The line containing "Click Elite-qualifying miles" and every line after it, through the last one below: output exactly these and nothing else.

[Opening Provided data section]

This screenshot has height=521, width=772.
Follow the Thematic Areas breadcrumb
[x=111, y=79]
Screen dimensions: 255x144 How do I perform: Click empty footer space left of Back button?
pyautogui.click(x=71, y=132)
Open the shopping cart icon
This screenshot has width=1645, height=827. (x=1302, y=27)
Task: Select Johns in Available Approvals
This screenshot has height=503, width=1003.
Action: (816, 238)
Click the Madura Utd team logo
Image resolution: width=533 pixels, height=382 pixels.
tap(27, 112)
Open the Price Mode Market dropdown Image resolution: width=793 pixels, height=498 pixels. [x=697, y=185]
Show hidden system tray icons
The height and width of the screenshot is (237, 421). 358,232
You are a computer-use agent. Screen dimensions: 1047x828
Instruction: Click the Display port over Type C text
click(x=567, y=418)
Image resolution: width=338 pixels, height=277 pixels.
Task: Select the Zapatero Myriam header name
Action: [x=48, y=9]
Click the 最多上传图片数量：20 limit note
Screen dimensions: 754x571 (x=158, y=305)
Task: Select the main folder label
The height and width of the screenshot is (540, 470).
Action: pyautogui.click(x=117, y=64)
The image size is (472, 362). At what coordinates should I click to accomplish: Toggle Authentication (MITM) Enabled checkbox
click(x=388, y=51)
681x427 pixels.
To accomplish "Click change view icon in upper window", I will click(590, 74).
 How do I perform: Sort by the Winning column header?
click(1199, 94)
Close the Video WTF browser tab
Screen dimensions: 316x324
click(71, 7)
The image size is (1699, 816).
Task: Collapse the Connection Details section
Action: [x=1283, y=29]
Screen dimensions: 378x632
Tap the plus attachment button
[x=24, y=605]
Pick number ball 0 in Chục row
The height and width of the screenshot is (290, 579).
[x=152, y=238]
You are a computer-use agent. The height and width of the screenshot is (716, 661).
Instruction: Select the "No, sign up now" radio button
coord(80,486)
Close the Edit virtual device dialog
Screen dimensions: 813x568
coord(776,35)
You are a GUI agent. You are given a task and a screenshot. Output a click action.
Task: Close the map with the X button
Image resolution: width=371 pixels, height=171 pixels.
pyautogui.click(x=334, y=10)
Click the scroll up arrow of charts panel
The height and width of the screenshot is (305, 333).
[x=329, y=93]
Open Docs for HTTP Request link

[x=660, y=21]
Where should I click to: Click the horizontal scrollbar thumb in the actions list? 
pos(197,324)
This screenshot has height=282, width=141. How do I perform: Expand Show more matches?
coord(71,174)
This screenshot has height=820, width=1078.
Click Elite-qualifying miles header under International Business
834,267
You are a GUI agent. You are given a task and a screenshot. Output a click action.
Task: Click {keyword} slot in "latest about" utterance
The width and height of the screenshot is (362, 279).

[Closing Provided data section]

◆ Solution to this exercise
Click Elite-qualifying miles header under International Business
834,267
You are a GUI agent. You are given a task and a screenshot. Output a click action.
Task: Click {keyword} slot in "latest about" utterance
The width and height of the screenshot is (362, 279).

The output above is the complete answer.